6 thoughts on “Children’s books can play mind games

  1. Pretty sure I have to read about the wombats, but your discussion of Playing Beatie Row makes that compelling, too.

    It’s always shocking to be a heavy reader and still find so many books I’ve never heard of or read.

    1. It’s always odd to find that Australians know about US books but that vice versa only operates in some cases. One of the things I should write a proper article about some day is that a lot of the Australian writers who are known in the US market write novels that are coded in a way that works for the US. Garth Nix and Trudi Canavan both do this. It’s seen as international writing, though – most people don’t see that ‘international’ is coded for NY publishers. The books I introduce here are not coded this way if they’re Australian. This means, of course, that it’s your nationality at play, not how well-read you are!

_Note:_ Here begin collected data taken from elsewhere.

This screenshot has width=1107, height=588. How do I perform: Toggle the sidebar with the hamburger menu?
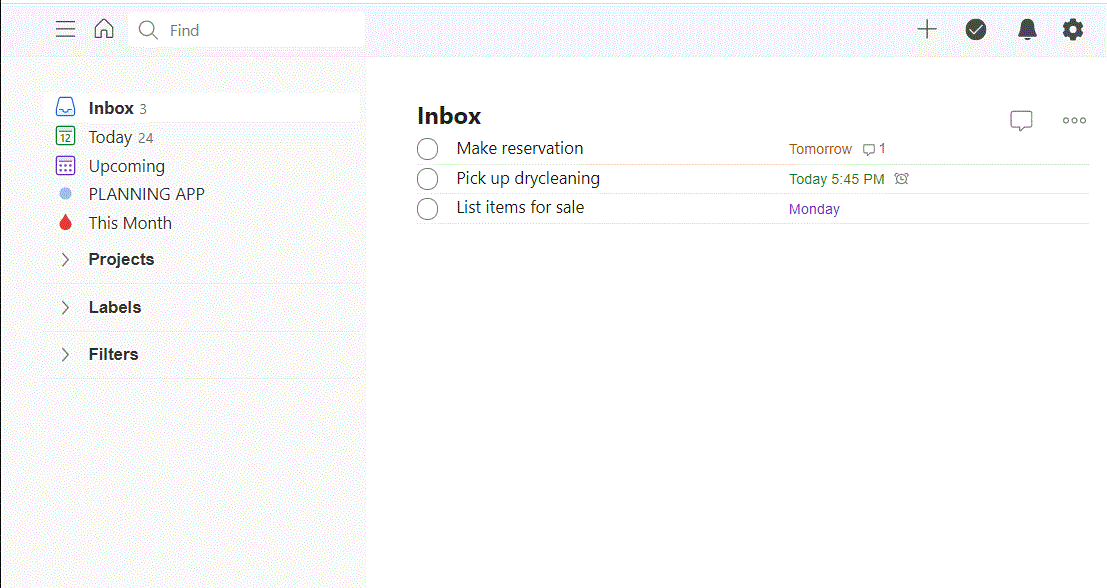coord(65,29)
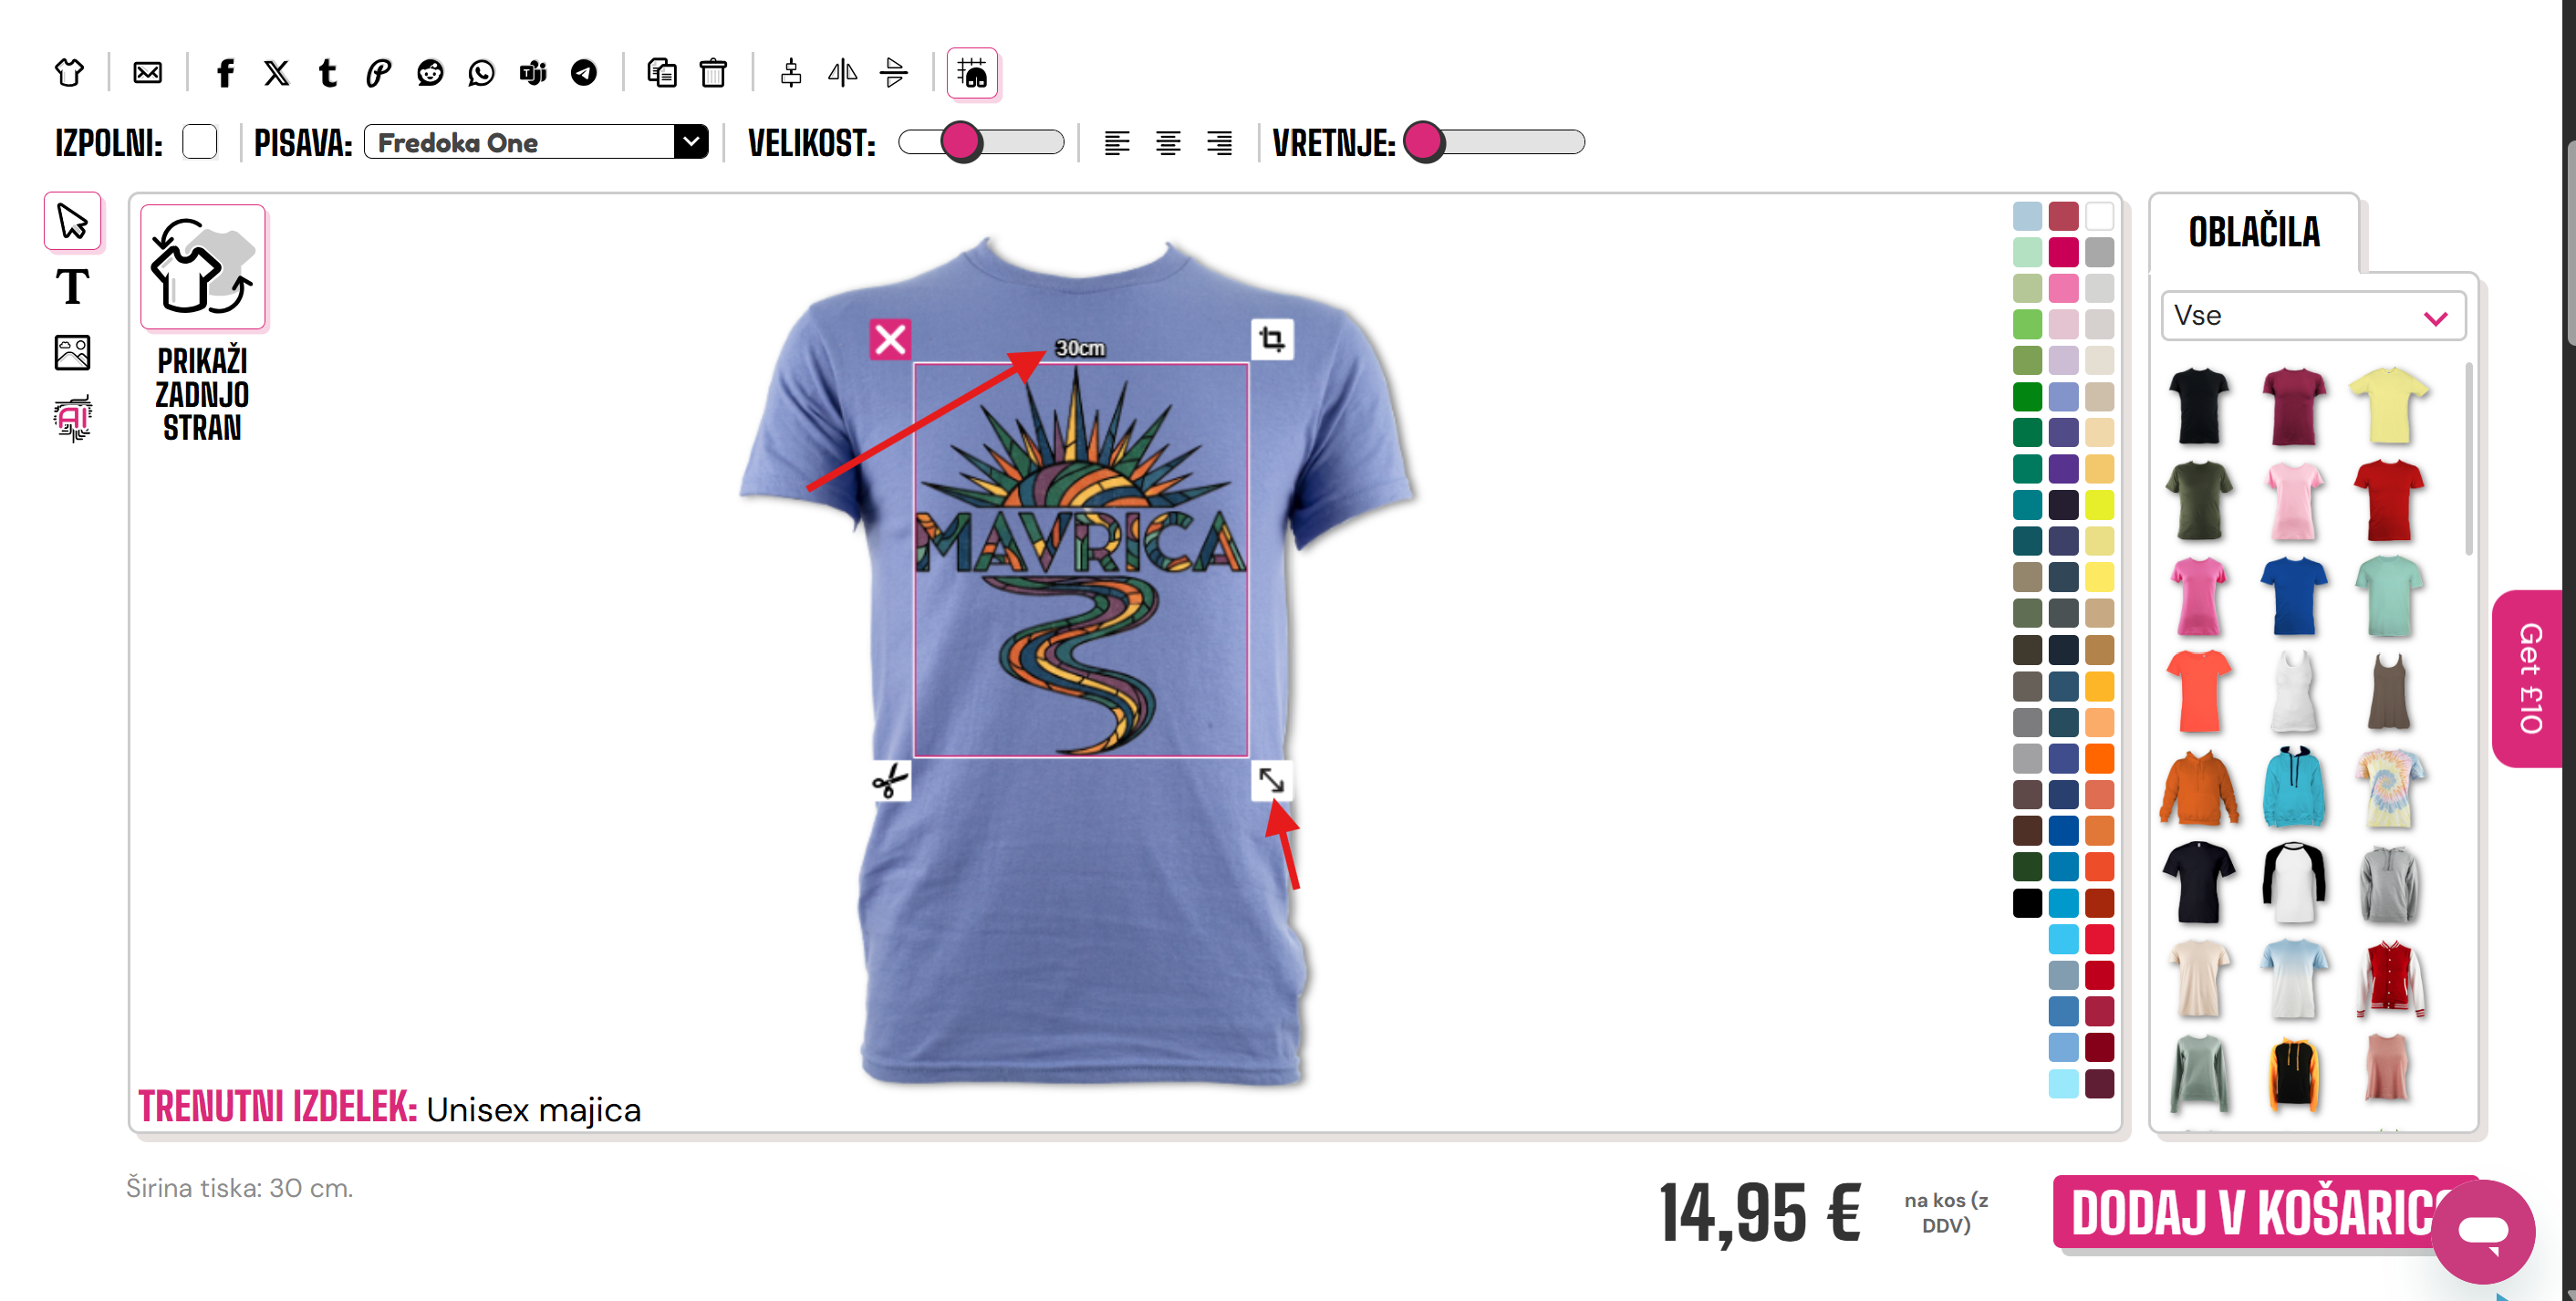Open the image upload tool
2576x1301 pixels.
coord(72,352)
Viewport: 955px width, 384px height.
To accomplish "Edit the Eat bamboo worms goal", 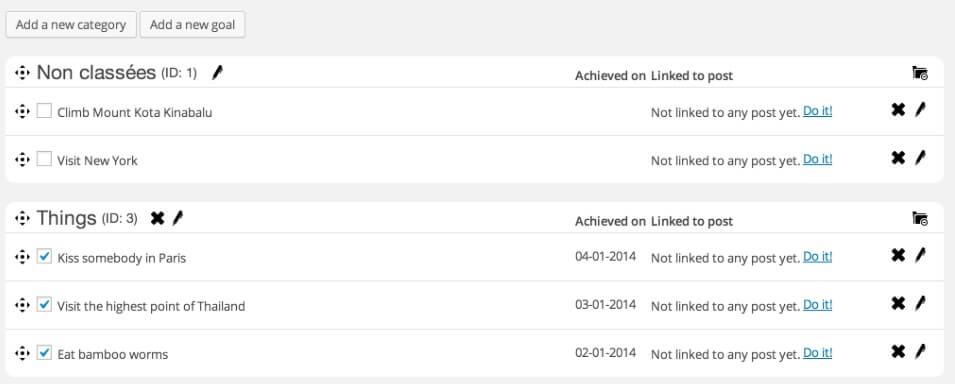I will [920, 351].
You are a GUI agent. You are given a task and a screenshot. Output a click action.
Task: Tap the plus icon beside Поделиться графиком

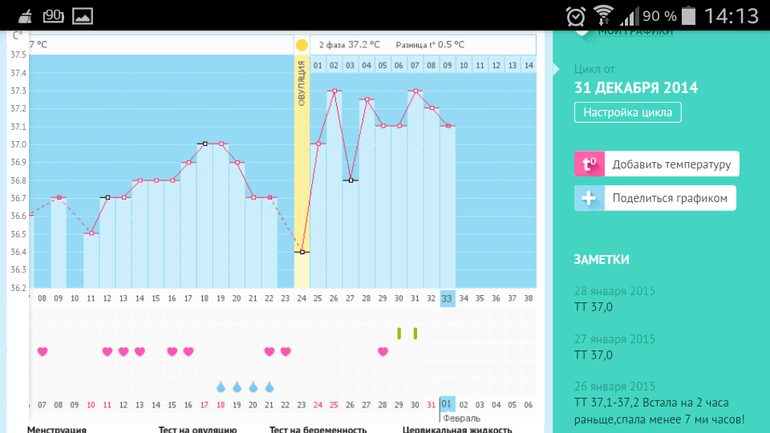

      1. When I was in Melbourne (just before the whole world went nuts), I was thrilled by all the bookstores and shocked by how hard it was to find Australian writers in said bookstores. I could get the latest US and UK bestsellers, many of the UK ones is cheaper trade paper editions that weren’t available elsewhere, but I had to see high and low for even well-known Australian authors. I ended up coming home with two Australian books despite visiting multiple bookstores.

        And of course, one of the reasons I was looking for Australian books was that it is very difficult to find them in the U.S., except in the cases you mention. Sigh.

        1. This is one reason I talk a lot about writers outside the US and UK (here, at conventions, when someone asks for an article) because those books need to be hinted for, even in our own countries. It’s a class system for books. Big publishers and work by US and some UK authors are the upper class. Australian writers are the semi-invisible middle class. We are advantaged when compared with around 30 other English-speaking country. Indian writers are in a class of their own. They’re mostly wildly disadvantaged if you look at bookshops outside India, but India has a big enough population to sustain careers. They have income, but very few are visible internationally.

  2. I LOVED Playing Beatie Bow as a young teenager… and when I first made it to Sydney, a decade later, that was my main literary/historical context for The Rocks. Like you, I struggled to find it on the ground, but the museum helped.

    1. I’m so glad you got there after the Museum was set up. It’s a lovely little museum, too. The other thing that helps that wasn’t there when I moved to Sydney is a series of houses (Susannah Bay) with each set up to show how people lived in different generations. Seeing the same building reflecting different generations made a difference, even though the streets no longer have that ‘feel.’